## [What the task asks]
Transcribe the entries exactly. Start at the top, stop after the line with "Statement of Faith (47, 2489)", and omit every picture.

## [Given information]
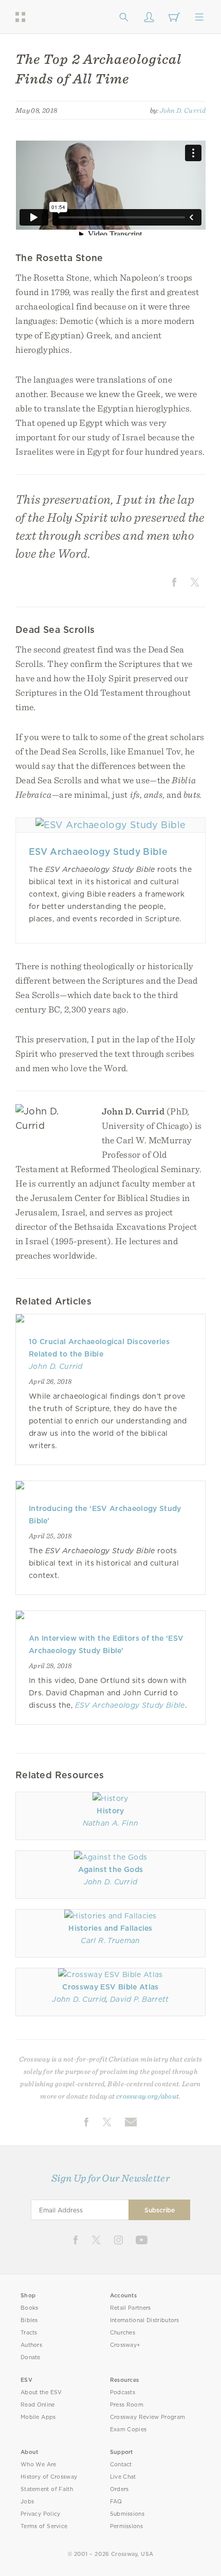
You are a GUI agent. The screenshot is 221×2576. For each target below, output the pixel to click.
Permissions (126, 2526)
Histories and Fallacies (110, 1928)
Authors (31, 2345)
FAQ (116, 2501)
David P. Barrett (139, 1999)
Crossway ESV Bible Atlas (110, 1987)
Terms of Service (44, 2526)
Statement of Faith (47, 2489)
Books (30, 2308)
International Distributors (144, 2320)
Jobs (27, 2501)
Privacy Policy (41, 2514)
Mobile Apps (38, 2417)
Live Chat (123, 2477)
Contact (121, 2464)
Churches (122, 2332)
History (110, 1811)
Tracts (29, 2332)
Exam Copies (128, 2429)
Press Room (126, 2404)
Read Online (38, 2404)
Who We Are (39, 2464)
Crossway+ (125, 2345)
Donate (31, 2357)
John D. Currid (183, 110)
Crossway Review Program (148, 2417)
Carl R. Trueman (110, 1940)
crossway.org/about (147, 2096)
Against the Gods (110, 1869)
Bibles (29, 2320)
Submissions (127, 2514)
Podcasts (122, 2392)
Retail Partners (130, 2308)
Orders (119, 2489)
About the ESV (41, 2392)
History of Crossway (49, 2477)
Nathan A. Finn (111, 1823)
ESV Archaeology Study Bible (98, 851)
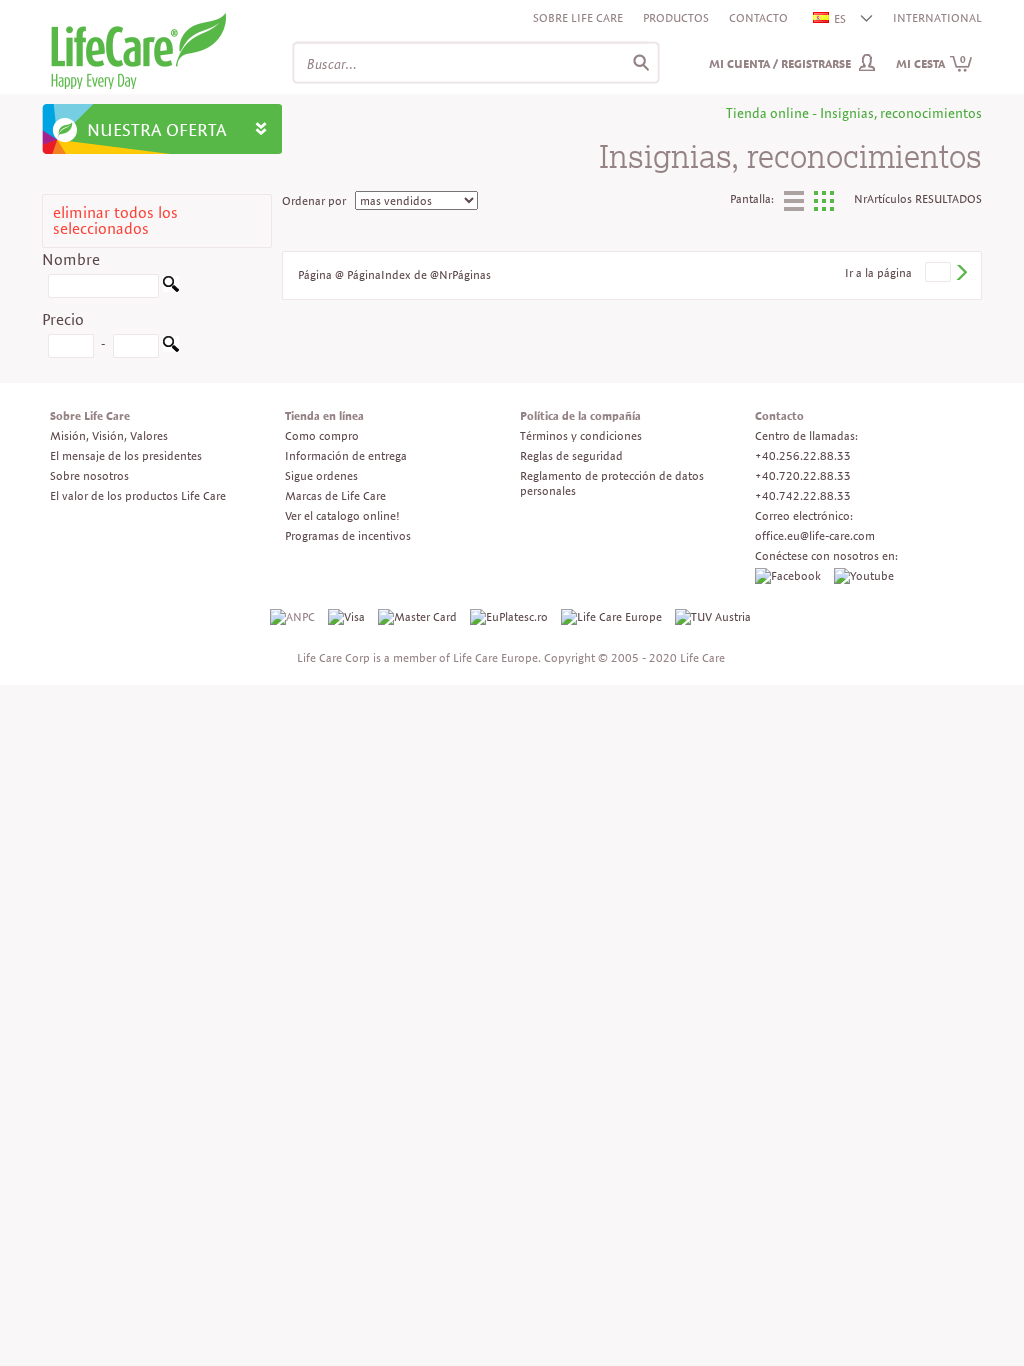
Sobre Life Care (578, 17)
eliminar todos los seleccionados (115, 220)
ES (840, 18)
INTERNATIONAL (937, 17)
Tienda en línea (324, 415)
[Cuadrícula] (824, 206)
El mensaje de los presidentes (126, 455)
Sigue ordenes (321, 475)
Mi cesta (931, 63)
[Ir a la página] (961, 272)
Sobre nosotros (89, 475)
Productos (676, 17)
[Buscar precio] (171, 347)
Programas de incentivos (348, 535)
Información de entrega (346, 455)
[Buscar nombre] (171, 287)
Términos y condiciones (581, 435)
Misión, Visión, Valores (109, 435)
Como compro (322, 435)
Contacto (758, 17)
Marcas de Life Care (335, 495)
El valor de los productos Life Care (138, 495)
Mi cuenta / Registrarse (780, 63)
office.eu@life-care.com (815, 535)
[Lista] (794, 204)
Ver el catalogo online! (342, 515)
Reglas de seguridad (571, 455)
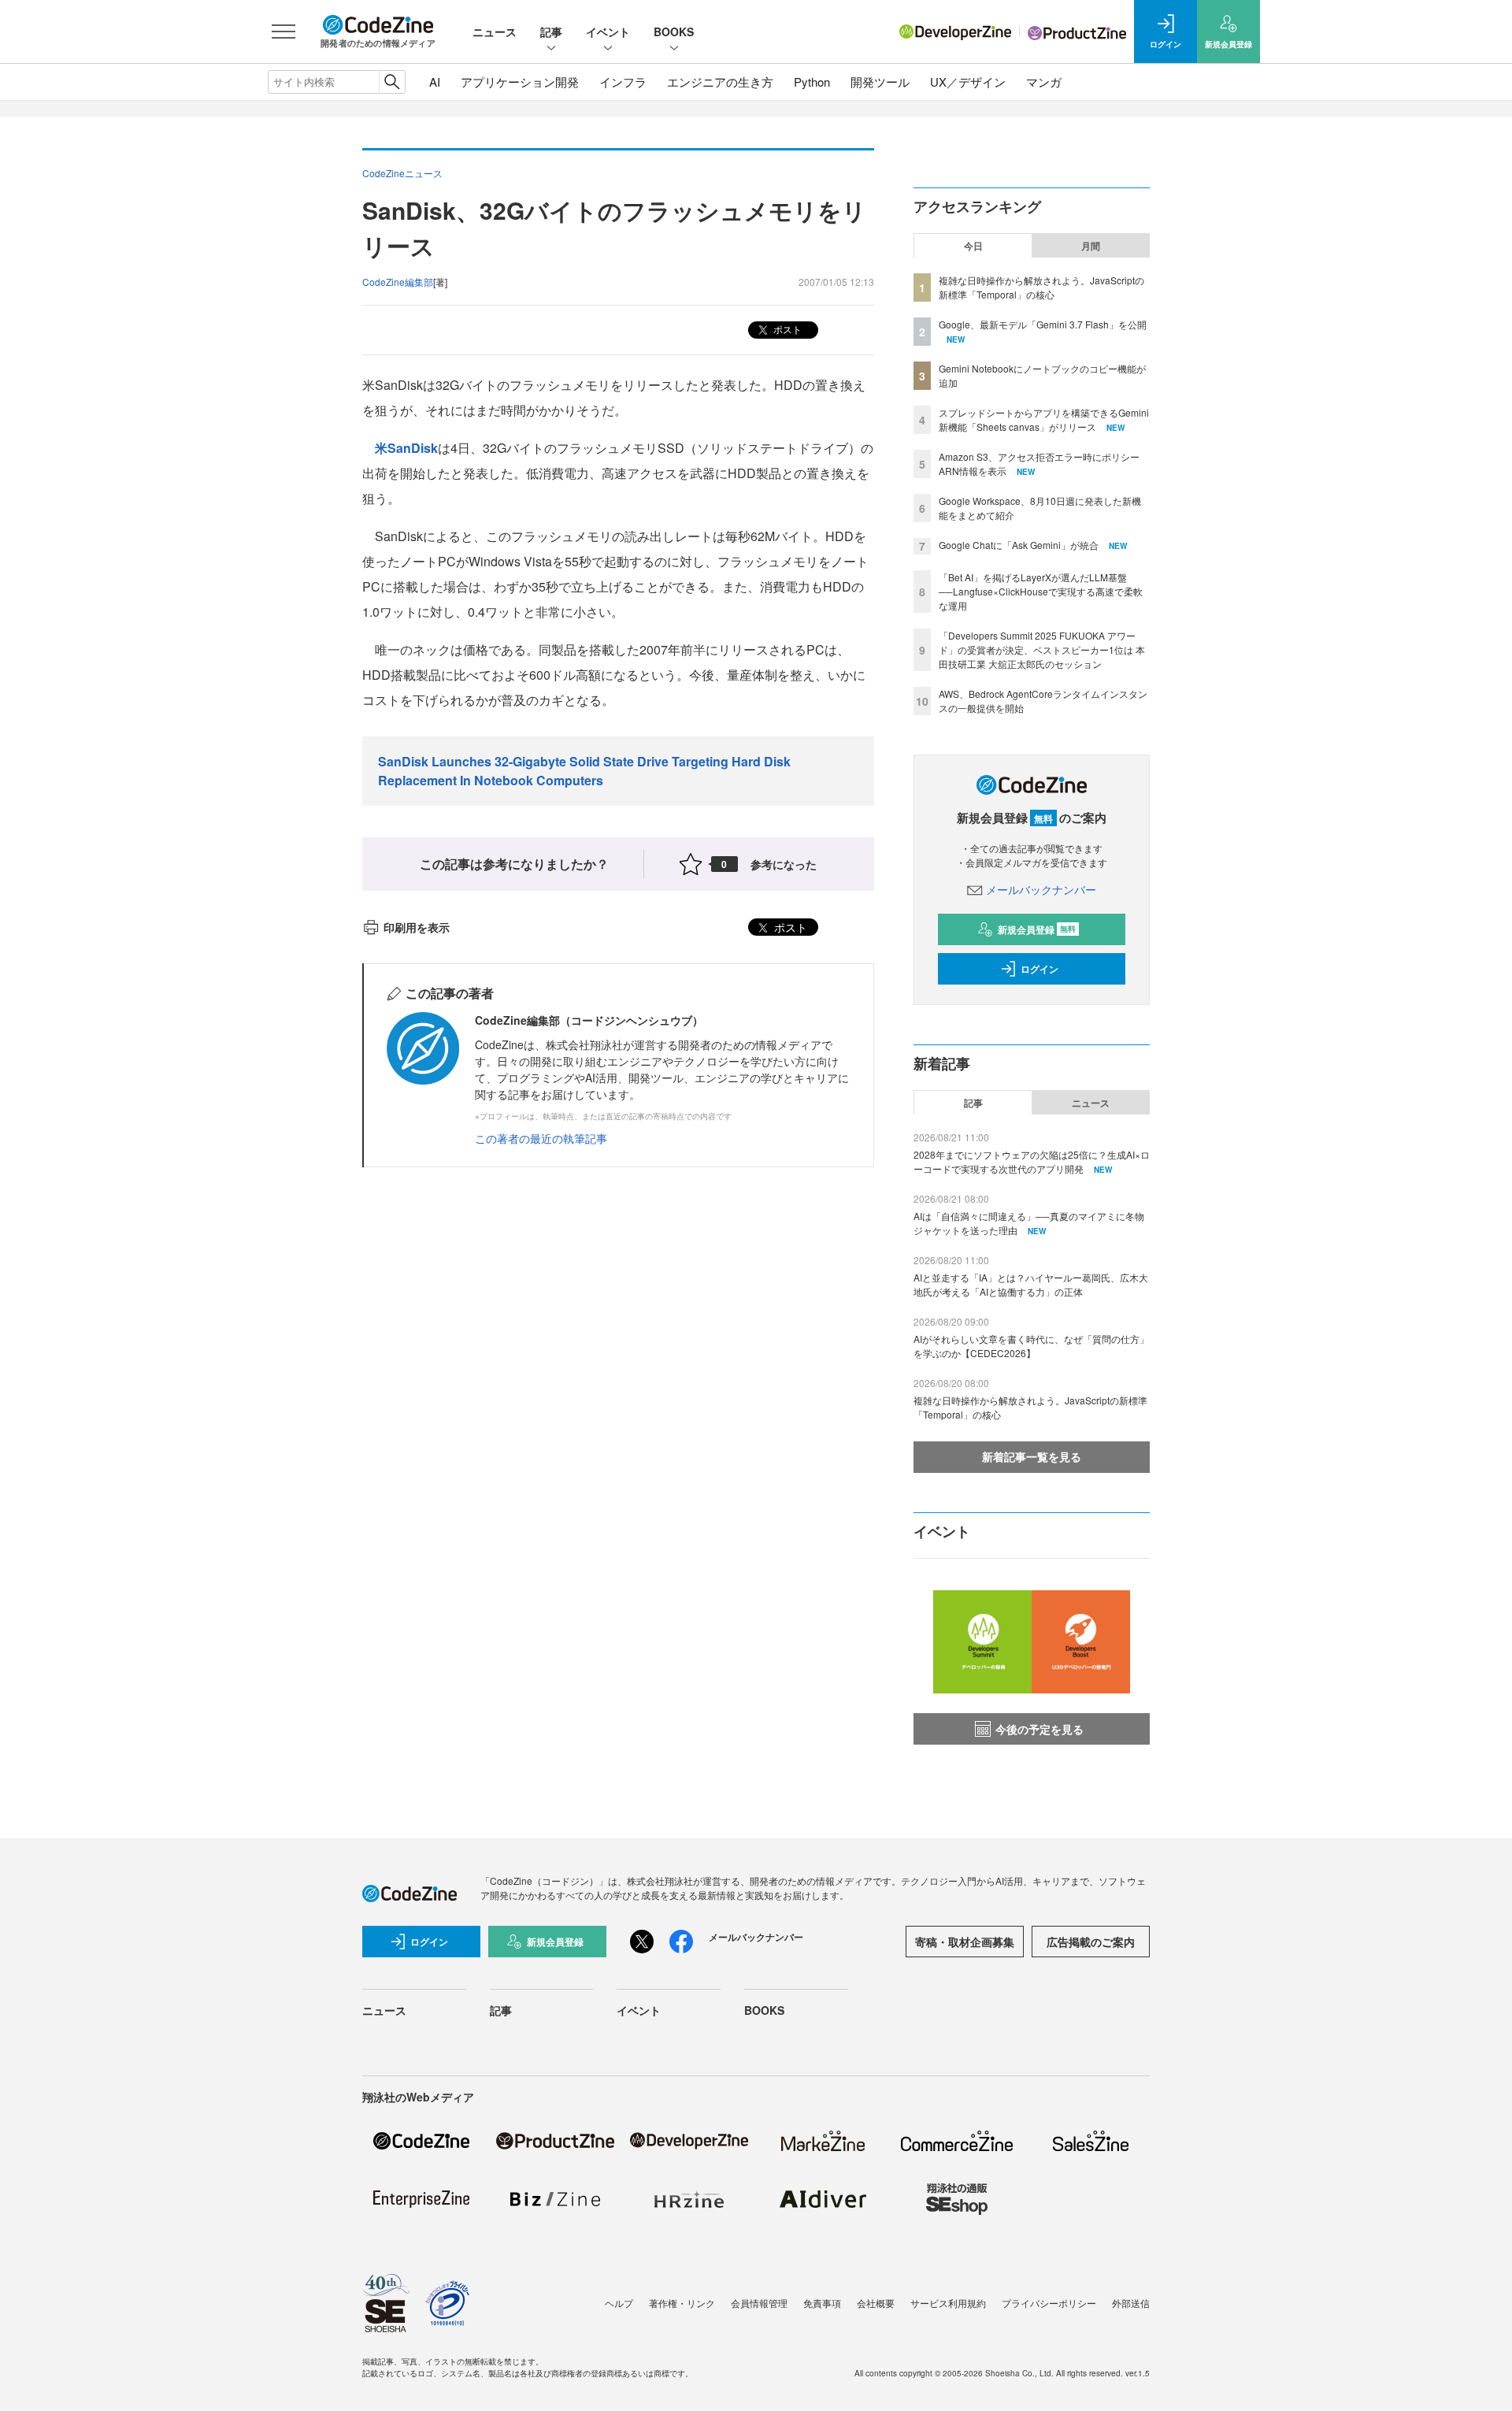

## [Response]
You are a GUI agent. The screenshot is 221×2576. For each target below, output the pixel to click.
Permissions (126, 2526)
Histories and Fallacies (110, 1928)
Authors (31, 2345)
FAQ (116, 2501)
David P. Barrett (139, 1999)
Crossway ESV Bible Atlas (110, 1987)
Terms of Service (44, 2526)
Statement of Faith (47, 2489)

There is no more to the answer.